ECONOMY

Inflation looks to be on the slide

The annual inflation rate is set to fall further, to 2.8 percent in October from 2.9 percent in September and 3.5 percent in August, preliminary data collected by the National Statistics Service (NSS) show. Even more encouraging, NSS officials say, is the fact that average inflation for 2006 is expected to be 3.2 percent, down from earlier estimates of 3.5 percent. Ministry of Economy and Finance officials said this piece of news meant that an inflation rate closer to 2 percent was possible in 2007, despite International Monetary Fund predictions that crude oil prices will average $75 per barrel next year. The slight drop in the inflation rate last month was mostly due to the 0.3 percent drop in heating oil prices compared to last year. The NSS is also set to announce good news about gross domestic product (GDP). According to sources, third-quarter GDP growth will be close to 4 percent, a sign, they say, that robust growth is becoming a permanent fixture and a contradiction of predictions for a post-Olympics slump. These pessimistic predictions had been made before, and especially after, the 2004 Athens Olympics, when the government had drastically cut public investment outlays in the 2005 budget in order to contain ballooning deficits. Signs of strong GDP growth include robust industrial production growth for the first time following a period of shrinkage.
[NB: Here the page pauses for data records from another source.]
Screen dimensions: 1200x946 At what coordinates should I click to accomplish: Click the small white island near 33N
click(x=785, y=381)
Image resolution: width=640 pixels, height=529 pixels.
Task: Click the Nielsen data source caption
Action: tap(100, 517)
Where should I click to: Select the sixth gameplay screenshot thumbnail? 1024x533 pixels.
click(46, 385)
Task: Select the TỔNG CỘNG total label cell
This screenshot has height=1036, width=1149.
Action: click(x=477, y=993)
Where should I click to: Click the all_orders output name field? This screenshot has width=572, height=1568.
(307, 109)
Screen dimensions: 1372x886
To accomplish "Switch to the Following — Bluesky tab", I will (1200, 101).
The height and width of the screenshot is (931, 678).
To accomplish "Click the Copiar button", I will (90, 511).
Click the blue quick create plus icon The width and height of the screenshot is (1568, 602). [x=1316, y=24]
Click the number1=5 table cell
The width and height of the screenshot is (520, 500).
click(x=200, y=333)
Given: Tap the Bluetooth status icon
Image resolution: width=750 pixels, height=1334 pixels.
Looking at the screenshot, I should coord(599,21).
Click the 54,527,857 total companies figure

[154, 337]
Also industry sales and new manufacturing orders are positive factors, NSS officials said, adding that the economy will expand 4 percent this year, up from the 3.8 percent forecast in the 2006 budget. For the government, a higher GDP growth rate is a godsend that will help it achieve its target of keeping the 2006 deficit to below the EU-imposed limit of 3 percent of GDP and will also allow it to achieve a similar deficit in the 2007 budget. (With the EU set to examine Greece’s claims that the country’s actual GDP is 25 percent higher, the 2007 budget will be drafted using the old figures. In any case, EU officials have expressed reservations about revision on such a scale.)